◆ Aim of the exercise ◆
Output as a JSON list of strings, one string per line and with blank lines omitted, only the lines of the material beginning with the line that contains "Given: Open the Archivio Giocatori dropdown" and continuing through the line that contains "Action: pyautogui.click(x=191, y=85)".

-- start --

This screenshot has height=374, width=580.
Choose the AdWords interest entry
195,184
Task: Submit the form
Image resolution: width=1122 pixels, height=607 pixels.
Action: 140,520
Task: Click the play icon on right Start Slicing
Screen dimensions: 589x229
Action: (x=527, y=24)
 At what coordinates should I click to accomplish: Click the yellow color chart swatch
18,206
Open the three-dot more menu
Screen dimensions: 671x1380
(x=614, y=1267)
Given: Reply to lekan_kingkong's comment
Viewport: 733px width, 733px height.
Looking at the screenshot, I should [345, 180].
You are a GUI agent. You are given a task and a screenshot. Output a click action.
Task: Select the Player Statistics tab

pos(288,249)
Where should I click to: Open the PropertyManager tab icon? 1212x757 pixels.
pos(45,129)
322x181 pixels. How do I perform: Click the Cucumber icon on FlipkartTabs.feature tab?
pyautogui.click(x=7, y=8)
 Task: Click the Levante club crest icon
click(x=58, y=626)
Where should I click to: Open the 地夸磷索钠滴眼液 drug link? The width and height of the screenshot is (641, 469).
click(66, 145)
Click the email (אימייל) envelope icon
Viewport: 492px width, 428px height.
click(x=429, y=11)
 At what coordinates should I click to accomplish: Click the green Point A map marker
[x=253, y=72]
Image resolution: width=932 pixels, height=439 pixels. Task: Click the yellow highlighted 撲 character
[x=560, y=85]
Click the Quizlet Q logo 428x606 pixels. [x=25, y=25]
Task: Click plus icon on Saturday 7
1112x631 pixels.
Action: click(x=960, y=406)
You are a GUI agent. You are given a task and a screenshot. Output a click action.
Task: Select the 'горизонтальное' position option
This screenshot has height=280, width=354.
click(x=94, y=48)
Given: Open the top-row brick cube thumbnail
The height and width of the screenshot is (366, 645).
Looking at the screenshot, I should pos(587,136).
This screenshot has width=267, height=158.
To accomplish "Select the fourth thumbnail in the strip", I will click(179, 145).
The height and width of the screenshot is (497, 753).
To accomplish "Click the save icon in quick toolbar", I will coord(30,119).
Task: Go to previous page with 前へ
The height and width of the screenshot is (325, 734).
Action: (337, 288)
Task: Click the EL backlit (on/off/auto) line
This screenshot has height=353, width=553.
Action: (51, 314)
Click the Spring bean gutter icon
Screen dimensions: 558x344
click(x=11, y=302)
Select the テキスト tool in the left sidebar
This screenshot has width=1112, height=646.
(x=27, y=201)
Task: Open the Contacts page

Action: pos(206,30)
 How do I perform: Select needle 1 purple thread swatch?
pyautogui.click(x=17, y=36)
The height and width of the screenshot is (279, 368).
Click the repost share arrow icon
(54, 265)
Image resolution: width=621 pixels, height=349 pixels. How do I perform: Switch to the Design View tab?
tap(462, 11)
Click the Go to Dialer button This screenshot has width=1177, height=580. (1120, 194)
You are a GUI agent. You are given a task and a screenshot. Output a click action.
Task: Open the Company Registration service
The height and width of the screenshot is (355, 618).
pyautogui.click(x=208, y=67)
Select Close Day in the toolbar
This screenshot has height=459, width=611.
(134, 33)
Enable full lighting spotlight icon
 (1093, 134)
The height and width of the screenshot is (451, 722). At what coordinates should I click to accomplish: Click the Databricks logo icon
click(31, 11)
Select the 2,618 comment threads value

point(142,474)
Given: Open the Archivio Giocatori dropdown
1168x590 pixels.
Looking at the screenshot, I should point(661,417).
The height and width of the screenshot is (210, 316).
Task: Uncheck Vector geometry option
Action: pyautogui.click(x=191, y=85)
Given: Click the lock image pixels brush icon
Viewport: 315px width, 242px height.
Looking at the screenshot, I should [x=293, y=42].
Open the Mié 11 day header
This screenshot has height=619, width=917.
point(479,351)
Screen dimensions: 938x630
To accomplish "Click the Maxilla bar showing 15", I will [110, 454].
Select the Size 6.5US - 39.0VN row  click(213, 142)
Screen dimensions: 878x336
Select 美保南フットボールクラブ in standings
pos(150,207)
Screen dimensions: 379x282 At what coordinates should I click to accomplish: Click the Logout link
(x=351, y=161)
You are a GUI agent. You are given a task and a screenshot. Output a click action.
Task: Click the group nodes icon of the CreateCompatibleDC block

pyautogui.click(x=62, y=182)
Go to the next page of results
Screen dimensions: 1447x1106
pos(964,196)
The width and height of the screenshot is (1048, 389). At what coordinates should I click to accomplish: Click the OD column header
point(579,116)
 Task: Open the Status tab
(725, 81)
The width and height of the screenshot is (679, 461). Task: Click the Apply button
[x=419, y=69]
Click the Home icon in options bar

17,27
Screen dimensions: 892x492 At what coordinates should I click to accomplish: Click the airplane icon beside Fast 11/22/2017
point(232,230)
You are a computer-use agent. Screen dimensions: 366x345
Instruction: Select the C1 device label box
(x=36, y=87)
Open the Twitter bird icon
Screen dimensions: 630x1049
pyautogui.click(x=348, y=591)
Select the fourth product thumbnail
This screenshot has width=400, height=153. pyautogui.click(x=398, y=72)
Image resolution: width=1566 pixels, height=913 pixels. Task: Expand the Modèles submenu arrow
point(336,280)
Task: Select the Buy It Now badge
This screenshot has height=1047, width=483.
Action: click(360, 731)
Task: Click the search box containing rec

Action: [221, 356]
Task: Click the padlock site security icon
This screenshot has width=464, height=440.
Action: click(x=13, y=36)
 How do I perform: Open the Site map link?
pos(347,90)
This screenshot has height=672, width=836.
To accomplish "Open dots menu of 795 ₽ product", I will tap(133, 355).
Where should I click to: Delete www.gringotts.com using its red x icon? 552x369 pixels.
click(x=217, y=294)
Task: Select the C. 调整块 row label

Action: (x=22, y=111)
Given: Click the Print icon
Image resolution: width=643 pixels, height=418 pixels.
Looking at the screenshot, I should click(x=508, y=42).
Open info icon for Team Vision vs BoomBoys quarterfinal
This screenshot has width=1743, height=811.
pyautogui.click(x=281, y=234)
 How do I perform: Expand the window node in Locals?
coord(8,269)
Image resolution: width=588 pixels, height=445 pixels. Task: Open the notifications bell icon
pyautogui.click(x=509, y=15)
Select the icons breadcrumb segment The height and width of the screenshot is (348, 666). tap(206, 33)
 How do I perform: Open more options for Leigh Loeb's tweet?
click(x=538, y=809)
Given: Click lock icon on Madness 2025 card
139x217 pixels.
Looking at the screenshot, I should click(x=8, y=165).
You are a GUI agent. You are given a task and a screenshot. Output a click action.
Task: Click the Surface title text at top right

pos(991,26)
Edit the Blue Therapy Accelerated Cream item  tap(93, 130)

-- end --

◆ Solved problem ◆
[
  "Given: Open the Archivio Giocatori dropdown",
  "1168x590 pixels.",
  "Looking at the screenshot, I should point(661,417).",
  "The height and width of the screenshot is (210, 316).",
  "Task: Uncheck Vector geometry option",
  "Action: pyautogui.click(x=191, y=85)"
]